Instructions to follow
Reproduce the following material verbatim, keeping every line unchanged and in its original order.

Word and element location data
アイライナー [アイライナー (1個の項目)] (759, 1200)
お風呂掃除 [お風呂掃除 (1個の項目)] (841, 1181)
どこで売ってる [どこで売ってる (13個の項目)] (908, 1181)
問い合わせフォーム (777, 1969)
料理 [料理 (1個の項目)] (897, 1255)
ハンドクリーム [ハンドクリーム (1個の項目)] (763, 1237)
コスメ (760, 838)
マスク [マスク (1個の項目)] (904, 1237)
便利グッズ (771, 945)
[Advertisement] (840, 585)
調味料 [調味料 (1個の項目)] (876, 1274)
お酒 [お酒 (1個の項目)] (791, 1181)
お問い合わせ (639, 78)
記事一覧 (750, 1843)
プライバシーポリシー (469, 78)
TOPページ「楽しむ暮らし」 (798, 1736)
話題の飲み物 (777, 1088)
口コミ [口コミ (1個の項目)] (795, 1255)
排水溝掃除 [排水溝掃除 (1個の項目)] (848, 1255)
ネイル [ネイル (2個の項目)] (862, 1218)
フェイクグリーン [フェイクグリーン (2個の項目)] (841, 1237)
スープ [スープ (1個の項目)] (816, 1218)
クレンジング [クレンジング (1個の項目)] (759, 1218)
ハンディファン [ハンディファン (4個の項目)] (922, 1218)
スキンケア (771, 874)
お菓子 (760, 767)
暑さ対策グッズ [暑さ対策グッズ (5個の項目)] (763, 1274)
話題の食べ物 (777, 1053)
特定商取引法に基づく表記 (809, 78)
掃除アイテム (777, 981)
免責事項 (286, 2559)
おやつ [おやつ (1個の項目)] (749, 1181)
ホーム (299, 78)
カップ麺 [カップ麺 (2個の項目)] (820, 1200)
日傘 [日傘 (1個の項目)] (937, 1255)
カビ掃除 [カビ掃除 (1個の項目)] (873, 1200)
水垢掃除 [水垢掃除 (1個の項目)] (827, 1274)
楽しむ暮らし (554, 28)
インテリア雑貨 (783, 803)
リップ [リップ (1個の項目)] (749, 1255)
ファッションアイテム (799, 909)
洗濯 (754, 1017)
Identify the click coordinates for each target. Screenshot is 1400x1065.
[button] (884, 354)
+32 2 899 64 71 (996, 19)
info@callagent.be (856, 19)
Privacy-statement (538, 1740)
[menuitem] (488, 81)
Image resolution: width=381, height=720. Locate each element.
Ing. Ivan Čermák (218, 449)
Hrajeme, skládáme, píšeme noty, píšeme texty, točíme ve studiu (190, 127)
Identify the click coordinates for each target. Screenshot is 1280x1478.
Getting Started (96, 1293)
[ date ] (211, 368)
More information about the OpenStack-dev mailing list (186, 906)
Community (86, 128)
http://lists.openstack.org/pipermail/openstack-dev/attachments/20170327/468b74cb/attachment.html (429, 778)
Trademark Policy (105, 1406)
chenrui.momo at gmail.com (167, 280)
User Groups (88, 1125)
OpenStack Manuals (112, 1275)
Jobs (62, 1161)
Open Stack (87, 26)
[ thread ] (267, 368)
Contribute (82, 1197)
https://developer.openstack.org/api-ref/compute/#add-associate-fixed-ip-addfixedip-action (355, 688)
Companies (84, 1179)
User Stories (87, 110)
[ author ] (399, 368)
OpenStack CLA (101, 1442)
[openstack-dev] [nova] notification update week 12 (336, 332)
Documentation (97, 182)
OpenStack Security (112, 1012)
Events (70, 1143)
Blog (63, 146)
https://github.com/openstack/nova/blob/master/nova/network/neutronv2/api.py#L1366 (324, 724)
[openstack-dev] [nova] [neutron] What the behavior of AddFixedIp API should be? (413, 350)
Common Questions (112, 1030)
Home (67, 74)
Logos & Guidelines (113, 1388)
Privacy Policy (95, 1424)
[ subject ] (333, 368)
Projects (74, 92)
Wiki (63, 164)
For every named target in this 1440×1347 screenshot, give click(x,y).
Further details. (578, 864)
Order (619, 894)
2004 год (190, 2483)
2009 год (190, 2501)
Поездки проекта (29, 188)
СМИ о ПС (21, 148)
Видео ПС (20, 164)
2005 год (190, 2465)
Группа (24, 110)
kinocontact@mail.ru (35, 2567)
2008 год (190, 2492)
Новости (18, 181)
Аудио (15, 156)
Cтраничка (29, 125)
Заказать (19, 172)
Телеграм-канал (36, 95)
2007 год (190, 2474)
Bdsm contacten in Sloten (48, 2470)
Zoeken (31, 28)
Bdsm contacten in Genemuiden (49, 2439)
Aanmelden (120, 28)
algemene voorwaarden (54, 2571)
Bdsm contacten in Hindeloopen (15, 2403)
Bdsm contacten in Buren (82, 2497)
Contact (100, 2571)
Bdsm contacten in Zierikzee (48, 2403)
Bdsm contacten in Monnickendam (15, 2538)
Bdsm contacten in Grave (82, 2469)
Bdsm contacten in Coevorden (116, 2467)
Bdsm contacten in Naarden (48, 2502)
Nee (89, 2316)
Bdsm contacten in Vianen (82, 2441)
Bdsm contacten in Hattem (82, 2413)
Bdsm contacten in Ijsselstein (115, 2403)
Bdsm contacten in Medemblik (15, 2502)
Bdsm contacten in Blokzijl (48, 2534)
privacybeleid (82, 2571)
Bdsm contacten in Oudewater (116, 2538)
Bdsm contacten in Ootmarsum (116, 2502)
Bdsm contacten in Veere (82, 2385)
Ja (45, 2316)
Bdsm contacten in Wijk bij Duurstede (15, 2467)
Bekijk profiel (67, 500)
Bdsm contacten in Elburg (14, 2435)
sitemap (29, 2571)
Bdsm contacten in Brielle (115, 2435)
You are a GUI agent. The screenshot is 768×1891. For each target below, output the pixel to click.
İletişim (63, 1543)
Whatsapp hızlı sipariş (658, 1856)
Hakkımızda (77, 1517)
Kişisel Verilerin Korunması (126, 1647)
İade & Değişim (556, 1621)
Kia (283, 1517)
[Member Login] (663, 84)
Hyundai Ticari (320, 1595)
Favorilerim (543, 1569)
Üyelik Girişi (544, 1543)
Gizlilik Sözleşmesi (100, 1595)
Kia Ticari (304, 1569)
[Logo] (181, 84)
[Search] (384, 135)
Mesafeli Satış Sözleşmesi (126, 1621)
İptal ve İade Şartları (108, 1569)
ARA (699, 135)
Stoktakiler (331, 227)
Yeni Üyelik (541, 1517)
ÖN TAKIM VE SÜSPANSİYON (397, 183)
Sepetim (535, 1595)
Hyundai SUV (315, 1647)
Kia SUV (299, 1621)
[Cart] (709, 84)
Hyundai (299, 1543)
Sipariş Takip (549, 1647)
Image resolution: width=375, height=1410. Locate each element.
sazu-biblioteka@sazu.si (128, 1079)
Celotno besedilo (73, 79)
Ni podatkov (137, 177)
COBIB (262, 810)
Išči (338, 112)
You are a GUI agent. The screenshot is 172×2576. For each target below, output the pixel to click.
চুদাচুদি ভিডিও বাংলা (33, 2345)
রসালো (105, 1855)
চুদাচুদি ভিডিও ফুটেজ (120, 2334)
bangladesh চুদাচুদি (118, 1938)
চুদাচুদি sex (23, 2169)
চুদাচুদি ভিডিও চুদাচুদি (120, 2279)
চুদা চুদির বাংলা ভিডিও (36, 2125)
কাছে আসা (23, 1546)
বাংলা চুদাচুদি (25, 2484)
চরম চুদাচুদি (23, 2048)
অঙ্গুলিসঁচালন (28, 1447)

The result
アイライナー [アイライナー (1個の項目)] (759, 1200)
お風呂掃除 [お風呂掃除 (1個の項目)] (841, 1181)
どこで売ってる [どこで売ってる (13個の項目)] (908, 1181)
問い合わせフォーム (777, 1969)
料理 [料理 (1個の項目)] (897, 1255)
ハンドクリーム [ハンドクリーム (1個の項目)] (763, 1237)
コスメ (760, 838)
マスク [マスク (1個の項目)] (904, 1237)
便利グッズ (771, 945)
[Advertisement] (840, 585)
調味料 [調味料 (1個の項目)] (876, 1274)
お酒 [お酒 (1個の項目)] (791, 1181)
お問い合わせ (639, 78)
記事一覧 (750, 1843)
プライバシーポリシー (469, 78)
TOPページ「楽しむ暮らし」 (798, 1736)
話題の飲み物 (777, 1088)
口コミ [口コミ (1個の項目)] (795, 1255)
排水溝掃除 [排水溝掃除 (1個の項目)] (848, 1255)
ネイル [ネイル (2個の項目)] (862, 1218)
フェイクグリーン [フェイクグリーン (2個の項目)] (841, 1237)
スープ [スープ (1個の項目)] (816, 1218)
クレンジング [クレンジング (1個の項目)] (759, 1218)
ハンディファン [ハンディファン (4個の項目)] (922, 1218)
スキンケア (771, 874)
お菓子 (760, 767)
暑さ対策グッズ [暑さ対策グッズ (5個の項目)] (763, 1274)
話題の食べ物 (777, 1053)
特定商取引法に基づく表記 (809, 78)
掃除アイテム (777, 981)
免責事項 (286, 2559)
おやつ [おやつ (1個の項目)] (749, 1181)
ホーム (299, 78)
カップ麺 [カップ麺 (2個の項目)] (820, 1200)
日傘 [日傘 (1個の項目)] (937, 1255)
カビ掃除 [カビ掃除 (1個の項目)] (873, 1200)
水垢掃除 [水垢掃除 (1個の項目)] (827, 1274)
楽しむ暮らし (554, 28)
インテリア雑貨 (783, 803)
リップ [リップ (1個の項目)] (749, 1255)
ファッションアイテム (799, 909)
洗濯 (754, 1017)
Identify the click coordinates for each target. Screenshot is 1400x1065.
[button] (884, 354)
+32 2 899 64 71 (996, 19)
info@callagent.be (856, 19)
Privacy-statement (538, 1740)
[menuitem] (488, 81)
Image resolution: width=381, height=720. Locate each element.
Ing. Ivan Čermák (218, 449)
Hrajeme, skládáme, píšeme noty, píšeme texty, točíme ve studiu (190, 127)
Identify the click coordinates for each target. Screenshot is 1280x1478.
Getting Started (96, 1293)
[ date ] (211, 368)
More information about the OpenStack-dev mailing list (186, 906)
Community (86, 128)
http://lists.openstack.org/pipermail/openstack-dev/attachments/20170327/468b74cb/attachment.html (429, 778)
Trademark Policy (105, 1406)
chenrui.momo at gmail.com (167, 280)
User Groups (88, 1125)
OpenStack Manuals (112, 1275)
Jobs (62, 1161)
Open Stack (87, 26)
[ thread ] (267, 368)
Contribute (82, 1197)
https://developer.openstack.org/api-ref/compute/#add-associate-fixed-ip-addfixedip-action (355, 688)
Companies (84, 1179)
User Stories (87, 110)
[ author ] (399, 368)
OpenStack CLA (101, 1442)
[openstack-dev] [nova] notification update week 12 (336, 332)
Documentation (97, 182)
OpenStack Security (112, 1012)
Events (70, 1143)
Blog (63, 146)
https://github.com/openstack/nova/blob/master/nova/network/neutronv2/api.py#L1366 (324, 724)
[openstack-dev] [nova] [neutron] What the behavior of AddFixedIp API should be? (413, 350)
Common Questions (112, 1030)
Home (67, 74)
Logos & Guidelines (113, 1388)
Privacy Policy (95, 1424)
[ subject ] (333, 368)
Projects (74, 92)
Wiki (63, 164)
For every named target in this 1440×1347 screenshot, give click(x,y).
Further details. (578, 864)
Order (619, 894)
2004 год (190, 2483)
2009 год (190, 2501)
Поездки проекта (29, 188)
СМИ о ПС (21, 148)
Видео ПС (20, 164)
2005 год (190, 2465)
Группа (24, 110)
kinocontact@mail.ru (35, 2567)
2008 год (190, 2492)
Новости (18, 181)
Аудио (15, 156)
Cтраничка (29, 125)
Заказать (19, 172)
Телеграм-канал (36, 95)
2007 год (190, 2474)
Bdsm contacten in Sloten (48, 2470)
Zoeken (31, 28)
Bdsm contacten in Genemuiden (49, 2439)
Aanmelden (120, 28)
algemene voorwaarden (54, 2571)
Bdsm contacten in Hindeloopen (15, 2403)
Bdsm contacten in Buren (82, 2497)
Contact (100, 2571)
Bdsm contacten in Zierikzee (48, 2403)
Bdsm contacten in Monnickendam (15, 2538)
Bdsm contacten in Grave (82, 2469)
Bdsm contacten in Coevorden (116, 2467)
Bdsm contacten in Naarden (48, 2502)
Nee (89, 2316)
Bdsm contacten in Vianen (82, 2441)
Bdsm contacten in Hattem (82, 2413)
Bdsm contacten in Ijsselstein (115, 2403)
Bdsm contacten in Medemblik (15, 2502)
Bdsm contacten in Blokzijl (48, 2534)
privacybeleid (82, 2571)
Bdsm contacten in Oudewater (116, 2538)
Bdsm contacten in Ootmarsum (116, 2502)
Bdsm contacten in Veere (82, 2385)
Ja (45, 2316)
Bdsm contacten in Wijk bij Duurstede (15, 2467)
Bekijk profiel (67, 500)
Bdsm contacten in Elburg (14, 2435)
sitemap (29, 2571)
Bdsm contacten in Brielle (115, 2435)
You are a GUI agent. The screenshot is 768×1891. For each target below, output the pixel to click.
İletişim (63, 1543)
Whatsapp hızlı sipariş (658, 1856)
Hakkımızda (77, 1517)
Kişisel Verilerin Korunması (126, 1647)
İade & Değişim (556, 1621)
Kia (283, 1517)
[Member Login] (663, 84)
Hyundai Ticari (320, 1595)
Favorilerim (543, 1569)
Üyelik Girişi (544, 1543)
Gizlilik Sözleşmesi (100, 1595)
Kia Ticari (304, 1569)
[Logo] (181, 84)
[Search] (384, 135)
Mesafeli Satış Sözleşmesi (126, 1621)
İptal ve İade Şartları (108, 1569)
ARA (699, 135)
Stoktakiler (331, 227)
Yeni Üyelik (541, 1517)
ÖN TAKIM VE SÜSPANSİYON (397, 183)
Sepetim (535, 1595)
Hyundai SUV (315, 1647)
Kia SUV (299, 1621)
[Cart] (709, 84)
Hyundai (299, 1543)
Sipariş Takip (549, 1647)
Image resolution: width=375, height=1410. Locate each element.
sazu-biblioteka@sazu.si (128, 1079)
Celotno besedilo (73, 79)
Ni podatkov (137, 177)
COBIB (262, 810)
Išči (338, 112)
You are a GUI agent. The screenshot is 172×2576. For each target below, output the pixel to click.
চুদাচুদি ভিডিও বাংলা (33, 2345)
রসালো (105, 1855)
চুদাচুদি ভিডিও ফুটেজ (120, 2334)
bangladesh চুদাচুদি (118, 1938)
চুদাচুদি sex (23, 2169)
চুদাচুদি ভিডিও চুদাচুদি (120, 2279)
চুদা চুদির বাংলা ভিডিও (36, 2125)
কাছে আসা (23, 1546)
বাংলা চুদাচুদি (25, 2484)
চরম চুদাচুদি (23, 2048)
অঙ্গুলিসঁচালন (28, 1447)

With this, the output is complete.